[squeak-dev] 4.5 -- how should we proceed then?

Frank Shearar frank.shearar at gmail.com
Mon Dec 23 17:56:52 UTC 2013


On 23 December 2013 17:31, Chris Muller <ma.chris.m at gmail.com> wrote:
> It's fascinating how my compadres whom I've known on-line for so long
> would stretch their logic so thin just to pile-on Chris.
>
> I'm kind of stunned.  I'm just trying to get 4.5 ready and asking for
> help with Environments because that's what's been holding up the
> release.  I have little interest in Environments myself, but after no
> progress for the last two months, I figure for the sake of the release
> I'll work to fix it up myself.

And I appreciate it - your first touching of the Environment code -
making that unit test pass - spurred me on to actually try use it. As
a result, we have a first draft of loading Monticello definitions into
an Environment, and it's your commit (Monticello-cmm.579) that started
the ball rolling.

I don't know quite what you mean by "no progress": I don't know if you
mean around Environments, or around fixing bugs in 4.5. We've
certainly made a fair amount of progress in untangling module
dependencies!

Why do you think Environments is holding up the release? No one is
seriously using Environments yet, so if we released 4.5 right now, no
one would run into the limitations the tooling (Browser, etc) have
around Environments.

> This VERY FIRST tiny little refactoring improvement simply to help me
> read and understand the code, and bring it to consistent standard and
> quality with the rest of the image, is met with confused resistance
> from Frank.  He _totally_ misunderstood and misstated what was being
> done (he thought it was set:, set:, set:, which is wrong).  Suddenly,
> Colin is alive and jumps in with "Frank is right" and confirms his own
> mutual mis-understanding.  After banging my head on the wall for 3
> days showing why Frank was NOT right, now Levente piles on.

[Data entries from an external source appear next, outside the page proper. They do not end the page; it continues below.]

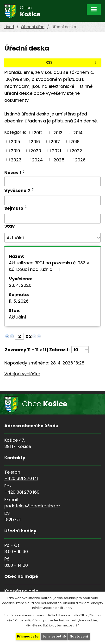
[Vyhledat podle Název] (52, 181)
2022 (77, 151)
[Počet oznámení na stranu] (80, 350)
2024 (37, 160)
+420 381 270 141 (21, 478)
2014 (78, 132)
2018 (75, 142)
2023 (16, 160)
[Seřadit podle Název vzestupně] (24, 170)
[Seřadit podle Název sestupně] (24, 172)
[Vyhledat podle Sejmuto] (52, 218)
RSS (72, 62)
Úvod (9, 27)
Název (13, 172)
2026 (80, 160)
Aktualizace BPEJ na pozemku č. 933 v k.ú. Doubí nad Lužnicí (49, 266)
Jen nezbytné (54, 636)
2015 (15, 142)
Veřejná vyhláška (22, 374)
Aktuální (17, 317)
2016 (35, 142)
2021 (56, 151)
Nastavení (79, 636)
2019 (15, 151)
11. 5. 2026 (19, 301)
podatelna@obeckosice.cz (32, 506)
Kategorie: (15, 132)
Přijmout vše (28, 636)
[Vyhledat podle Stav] (52, 238)
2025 (59, 160)
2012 (38, 132)
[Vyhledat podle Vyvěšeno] (52, 200)
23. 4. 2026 (20, 285)
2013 (58, 132)
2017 (55, 142)
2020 (36, 151)
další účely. (64, 608)
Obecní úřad (33, 27)
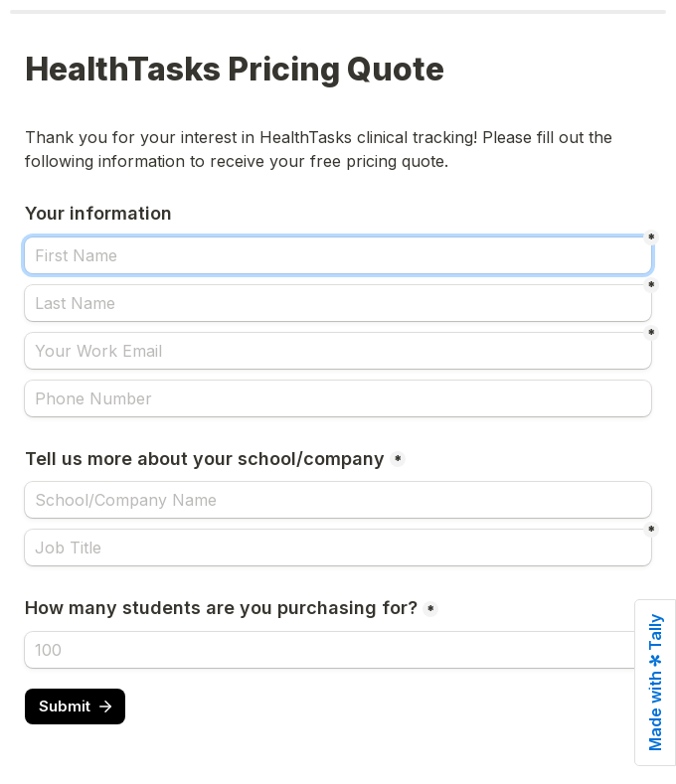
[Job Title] (338, 548)
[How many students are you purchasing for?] (338, 650)
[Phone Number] (338, 398)
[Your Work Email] (338, 351)
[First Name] (338, 255)
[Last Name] (338, 303)
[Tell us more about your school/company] (338, 500)
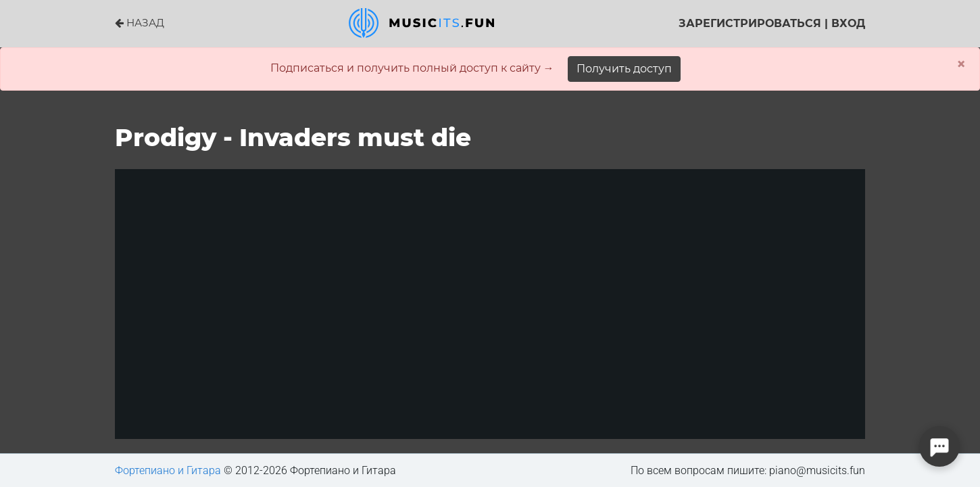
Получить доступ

I'm sorry that you feel that way, Chris. I find your taste in UI
design impeccable. I just happen to disagree with part of the changes
in Environments.

> Do you all understand you're actually fighting to _defactor_ the code?
>  My god who are you poeple?!
>
> I thought we had settled this issue about #new and #initailize YEARS
> ago!  Let's see, yep.  Behavior>>#new:
>
>    "Noury Bouraqadi 8/23/2003 14:51 · instance creation · 93
> implementors · in no change set · "
>
> But hey, if you guys want to lurch back to 2002 and your code repeat
> itself over and over again with ^self basicNew initializeWith... or
> ^self basicNew initialize in every constructor, go right ahead.
> There's nothing like "standards" especially when there are so many to
> choose from, huh?

Do you mean "initialize" or "initializeWithSomething" in the "in every
constructor" part? Because as has been said a few times, _you don't
call initialize all over the place_. You call it _once_, from your
#initializeWith:all:the:things:.

It would be a very sad state of affairs if best practice didn't ever
improve! And I view the basicNew initializeWith: idiom _as_ an
improvement, because it makes it clear that you have, halfway through
the process, a semi/uninitialised object. If I could, I'd get rid of
setters entirely, and you could only ever construct a valid object.
Smalltalk just doesn't work that way, and you can only set instvars
through setting a message, so I make do with the closest I can get:
basicNew initializeWith:.

> I just want to make progress on 4.5.  Am I the only one?  Now I feel
> handcuffed -- so what now?

I can sympathise with your feelings of frustration. What stops you
from simply doing other stuff on 4.5? There's oodles to do. I wouldn't
mind some playing with Monticello-fbs.581 in the Inbox: getting that
working will also flush out Environment bugs.

One thing no one's ever discussed yet, and an area in which you happen
to excel, is thinking about how the tools should look when dealing
with Environments. For instance, if you import the Control package
into an Environment, and browse something in that package -
DelimitedDynamicVariable, say - the Browser shows only that
Environment. It doesn't show any imported classes. Is this a good
thing? If we should see imported classes, how should we indicate the
declared versus referenced classes in the tooling?

But if you feel like you've hit a complete brick wall, why not switch
focus for a while? Grab one of the other things we want for 4.5, and
hack on that. Or squash a bug on bugs.squeak.org.